Stored data
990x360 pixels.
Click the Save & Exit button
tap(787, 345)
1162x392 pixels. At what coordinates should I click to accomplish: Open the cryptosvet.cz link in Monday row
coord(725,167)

**TASK BRIEF:** Every record should be printed again exactly as it reads.

**RESULT:**
990x360 pixels.
Click the Save & Exit button
tap(787, 345)
1162x392 pixels. At what coordinates should I click to accomplish: Open the cryptosvet.cz link in Monday row
coord(725,167)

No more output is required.